[Opening Data for this exercise section]

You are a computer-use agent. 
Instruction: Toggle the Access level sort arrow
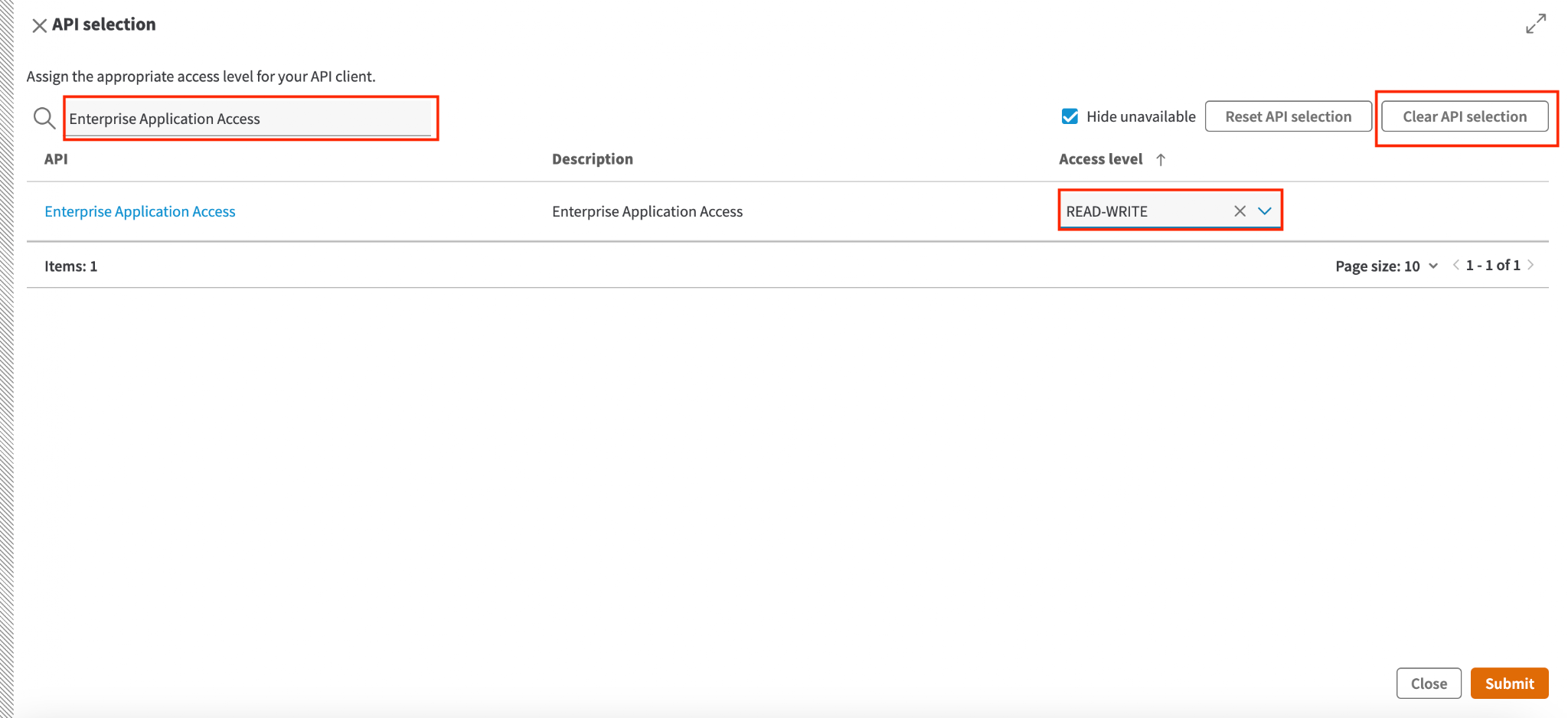[1161, 159]
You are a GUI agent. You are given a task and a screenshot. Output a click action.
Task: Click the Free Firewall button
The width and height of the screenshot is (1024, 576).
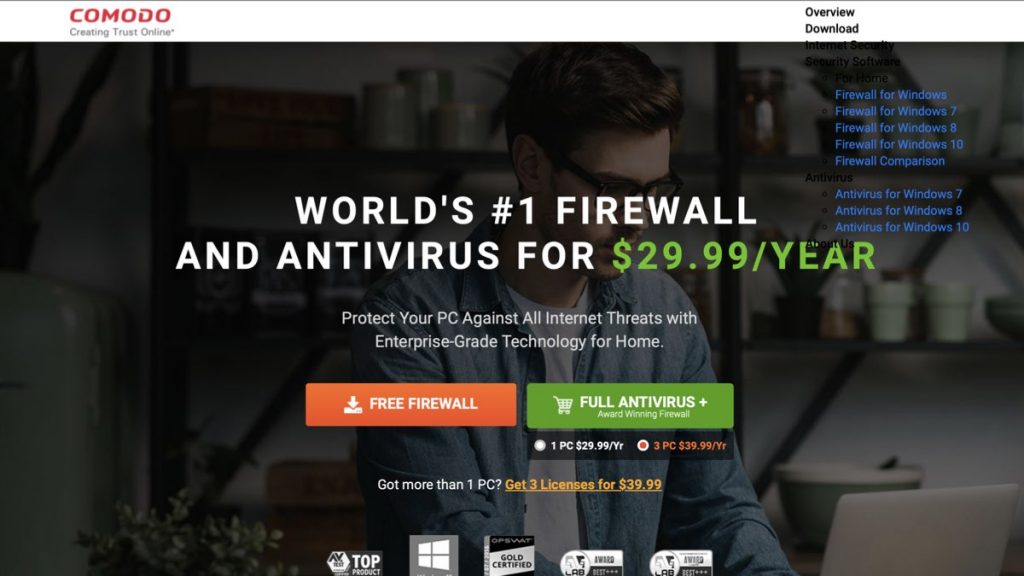pyautogui.click(x=411, y=404)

[Closing Data for this exercise section]

Brief:
Exact copies of the entries above are needed, with every picture removed.

Expected answer:
You are a computer-use agent. 
Instruction: Toggle the Access level sort arrow
[1161, 159]
You are a GUI agent. You are given a task and a screenshot. Output a click action.
Task: Click the Free Firewall button
The width and height of the screenshot is (1024, 576).
pyautogui.click(x=411, y=404)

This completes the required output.